スモールトーク

城下町の城址めぐり

 ワクチン接種の効果が少し顕われたのかコロナ感染防止対策として採らせていた行動制限が緩和され、通勤の時間帯などひと頃よりも車が増えて道路が混んできたような気がします。私自身はまだコロナが怖くて縮んだままなのですが、この年末年始に向けて忘年会や新年会のことが話題に上がるようにもなってきました。ワクチン接種を受けていない人も私の周りに居ることですので、これからもまだ暫らくはアルコールを伴う会合に参加するのは控えるとして、人と人が顔を合わせる機会は大事にしていきたいと考えています。そこで、という訳ではありませんが、先日の土曜日に屋外イベントを企画しました。
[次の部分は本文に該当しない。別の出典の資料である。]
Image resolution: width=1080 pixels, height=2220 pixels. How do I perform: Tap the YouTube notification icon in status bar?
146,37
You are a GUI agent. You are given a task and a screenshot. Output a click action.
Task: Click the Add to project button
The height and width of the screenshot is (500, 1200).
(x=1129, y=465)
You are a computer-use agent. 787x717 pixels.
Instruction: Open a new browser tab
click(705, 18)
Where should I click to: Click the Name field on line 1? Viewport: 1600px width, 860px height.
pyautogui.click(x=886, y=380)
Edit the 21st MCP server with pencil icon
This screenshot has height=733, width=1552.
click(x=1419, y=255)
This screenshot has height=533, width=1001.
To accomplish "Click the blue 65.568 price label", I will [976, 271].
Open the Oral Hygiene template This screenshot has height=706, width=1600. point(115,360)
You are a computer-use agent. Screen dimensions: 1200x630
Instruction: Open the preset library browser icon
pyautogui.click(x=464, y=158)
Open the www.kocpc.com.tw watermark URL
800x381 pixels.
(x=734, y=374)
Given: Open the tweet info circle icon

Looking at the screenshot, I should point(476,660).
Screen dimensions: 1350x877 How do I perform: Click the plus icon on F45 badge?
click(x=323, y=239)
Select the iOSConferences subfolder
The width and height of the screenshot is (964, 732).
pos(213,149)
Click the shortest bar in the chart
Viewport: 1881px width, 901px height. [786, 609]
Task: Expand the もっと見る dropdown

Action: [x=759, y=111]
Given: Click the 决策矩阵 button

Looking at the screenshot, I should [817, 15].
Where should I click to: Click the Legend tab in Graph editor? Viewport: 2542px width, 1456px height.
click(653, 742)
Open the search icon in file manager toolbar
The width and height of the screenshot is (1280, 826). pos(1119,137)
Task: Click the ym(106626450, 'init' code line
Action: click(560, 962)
これまでも労務の領域にこだわらない研究会活動として講師にお話し頂いた後に懇親会を開いたり、たまに軽めのウォーキングを兼ねた街歩きをしたりしていて、今回もこの流れで大聖寺城址に登城するということになりました。研究会で講師もお願いしたことのある能宮さんが大聖寺文化協会の事務局長をお勤めになっていることもあり、準備もガイドも全面的に能宮さんのお世話になって開催することができました。面白かったのは、大聖寺の支店に勤めていたとか、大聖寺の高校に通学していたとか、最近まで大聖寺に住んでいたとか、錆びゆく町と言いながら懐かしさを伴う町のようで、歩きながらの話では県外在住の方からも参加の打診があったということも聞きました。「古地図で歩ける城下町」として170年前の町割り図を活かした街歩きマップなど面白そうですが、今回は大聖寺城址への登城がメインでした。この大聖寺城は水陸交通の要衝で越前と加賀の国境に近い軍事拠点として何度も合戦の舞台となり、関ヶ原合戦の際には前哨戦として豊臣方城主山口玄蕃が徳川方前田利長軍に攻められ降伏を申し出るも許されず落城、敗れた山口玄蕃は今も大聖寺の町では讃えられているそうです。実戦はここまでで、その後に城は取り壊されて大聖寺藩創設に際し藩領として一般人の入山が禁じられ、幕末には贋金づくりの舞台にもなったという説明を聞きました。ゆっくりと城山をひと巡りしてから、この秋に公開された「鴻玉荘」も案内してもらいました。元は地元の大同工業社長・初代加賀市長の新家熊吉氏の邸宅で、仕事のない職人たちを救うため建てられた客座敷では若き本田宗一郎氏らをもてなしたのだそうです。昼食も個別の僅か半日でしたが、茶室や能楽堂が馴染む城下町のプライドを感じることができました。この週末には寺院群の寺々で寺宝展が予定されているそうです。暖かいものが美味しい季節、インフルエンザのワクチンも忘れず、秋を楽しむ時間を大事にしたいと思います。